In most cases you will not be aware of any differences in your vision. Approximately 1-in-100 people will report a faint line or crescent of light in their vision. This is caused by stray light coming in through the new opening in the iris. Most people report that the symptoms get less noticeable over time, but if they persist there are several techniques that may improve the visual changes. If your eye has had other problems in the past such as chronic inflammation, cataracts, or corneal swelling, the laser may cause short-term increases in inflammation or corneal swelling. This may make the vision worse for days-to-weeks after the laser. In most cases the vision improves with the use of medications. It is extremely rare for a laser iridotomy to cause visual loss.

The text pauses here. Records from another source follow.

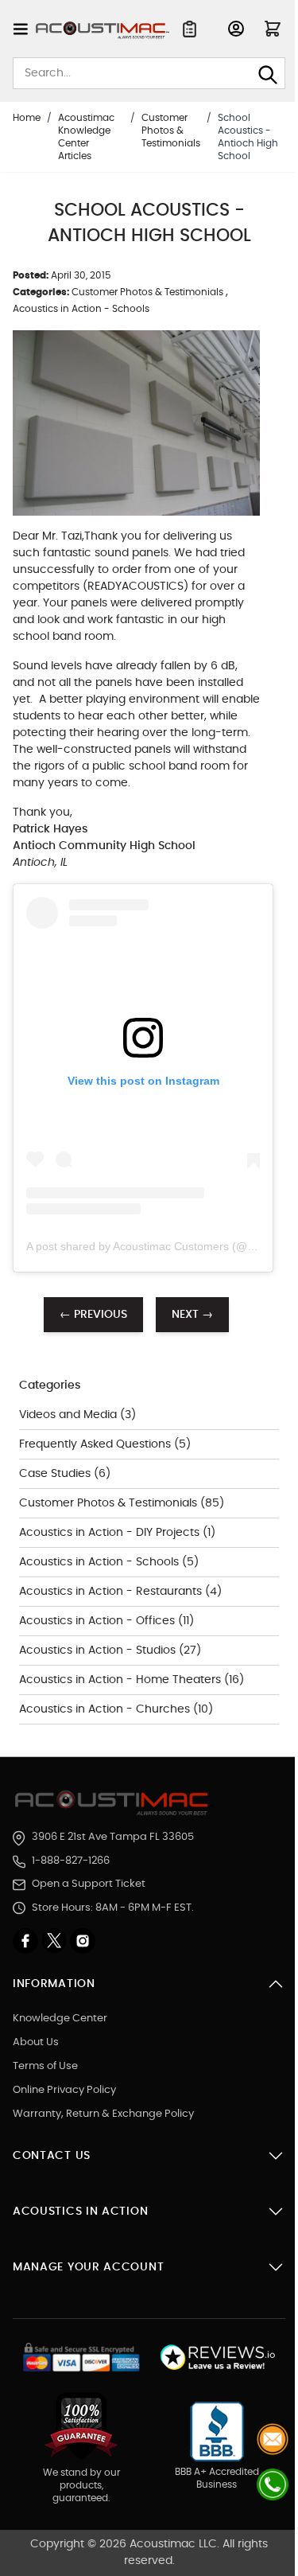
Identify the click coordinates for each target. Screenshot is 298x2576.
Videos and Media (69, 1415)
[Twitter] (55, 1941)
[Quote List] (189, 29)
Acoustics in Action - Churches (106, 1709)
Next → (192, 1314)
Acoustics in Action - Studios (99, 1650)
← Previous (93, 1314)
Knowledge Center (60, 2018)
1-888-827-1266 (71, 1861)
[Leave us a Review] (217, 2357)
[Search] (268, 75)
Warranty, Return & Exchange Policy (103, 2114)
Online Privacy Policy (64, 2090)
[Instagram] (82, 1941)
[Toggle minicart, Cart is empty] (272, 28)
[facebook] (27, 1941)
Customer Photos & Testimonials (170, 130)
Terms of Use (45, 2066)
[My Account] (236, 29)
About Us (36, 2042)
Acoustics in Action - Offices (98, 1621)
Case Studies (56, 1473)
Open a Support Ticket (88, 1884)
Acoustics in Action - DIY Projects (111, 1532)
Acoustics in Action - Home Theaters (121, 1680)
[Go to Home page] (102, 30)
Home (27, 118)
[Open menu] (21, 29)
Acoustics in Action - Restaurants (112, 1591)
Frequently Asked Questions (96, 1444)
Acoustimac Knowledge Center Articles (86, 137)
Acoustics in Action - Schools (81, 309)
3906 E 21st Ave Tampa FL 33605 (113, 1837)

After arrival your eye pressure will be checked. Dr. DeBry will review the procedure with you and answer any question that you may have. You will need to sign a consent form before the procedure. You will be given several drops to prepare the eye for the laser. The laser surgery takes 2-3 minutes. You will feel a slight burning and/or snapping sensation. Most people describe this as uncomfortable rather than painful. When the laser is complete you will be given additional drops to prevent the pressure from increasing. You will then need to wait for 30 minutes for a pressure check. If the pressure is fine you will be able to leave. The vision may be dark and blurry for 2-3 hours after the surgery because of the bright lights and lenses used. Because of this we recommend that you have someone with you to drive you home. This is especially true if you have poor vision in your eye that did not have the laser. Please check with Dr. DeBry if you are unable to arrange for a driver. A follow-up appointment will be arranged for 4 weeks after the laser.
After any eye surgery there are certain signs and symptoms to look for. If you experience significant redness, light sensitivity, blurred vision, headache, halos around lights, or nausea you should contact the office immediately. This could be from increased inflammation or high pressure in the eye.